Prompted: Explain Christmas to a young pine tree

I only know what they showed me on television. But you don’t know what that is either. It’s sort of like how you, one day, might want to feel what it’s like to fly. When you grow up, you’ll have bird families nesting on you. They’ll build their homes in your branches, and they’ll use the worms and caterpillars climbing down your spine to feed their young. And they’ll fly. They’ll fly around your topmost branches and even though you’ll be intimate with the wind, you won’t know what it will feel like to touch a cloud. But you’ll think about it sometimes. And maybe even wish for it. When you see the birds flying – that’s sort of how I think Christmas is. It’s a joyous thing that I’ve seen from far away. I’ve seen others stretch into it like it’s a habit, like it’s as easy as plunging off a branch and rising high into the blue. It’s not something they need to think about. But you and me, we have our roots in different places and no matter how hard we try to picture what it’s like up there in that space, we won’t be able to.

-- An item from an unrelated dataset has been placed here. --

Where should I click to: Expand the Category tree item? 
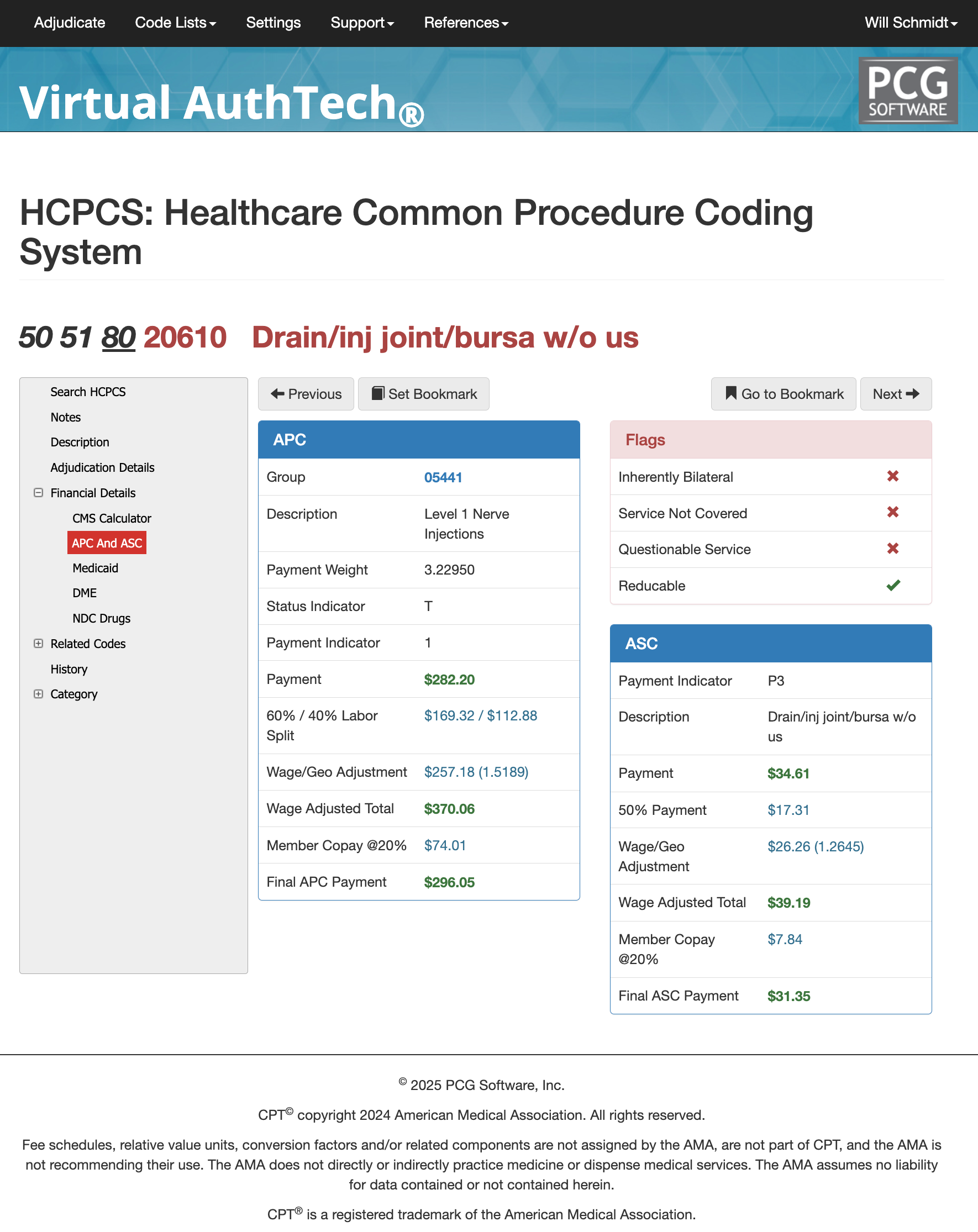point(38,694)
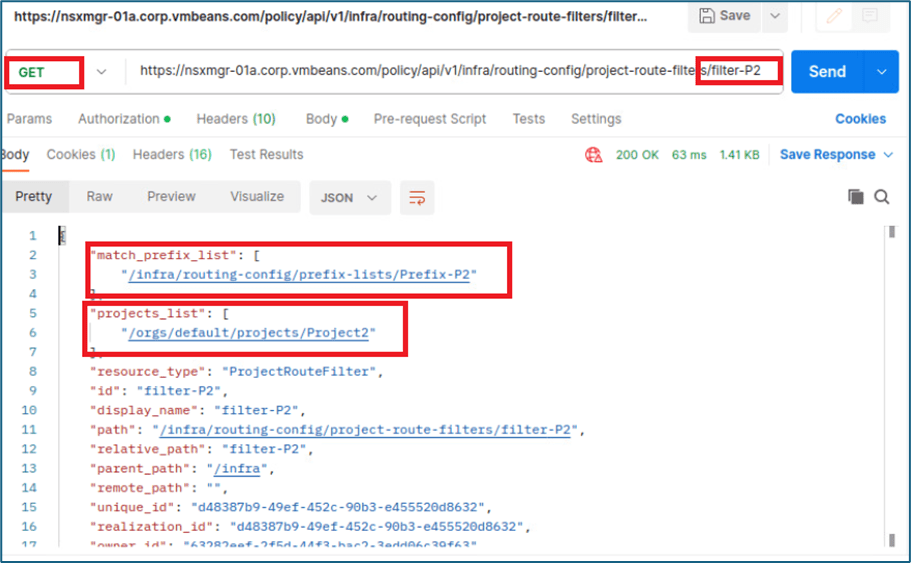Open the JSON format dropdown
The image size is (911, 563).
(348, 198)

Someday, maybe you’ll learn the language of the birds. Maybe you’ll manage to talk to them. And you’ll ask them what it’s like to fly. That’s what I did. I asked what Christmas was really like. Not the pretend kind I saw from far away. But I don’t know if I ever asked the right question, not exactly. Because even if you’re speaking the same language as someone else, when your roots are in different places, can you be sure you mean the same thing when you say “always” and “regular” and “just”? Could you explain to the birds what it’s like to draw water from the earth?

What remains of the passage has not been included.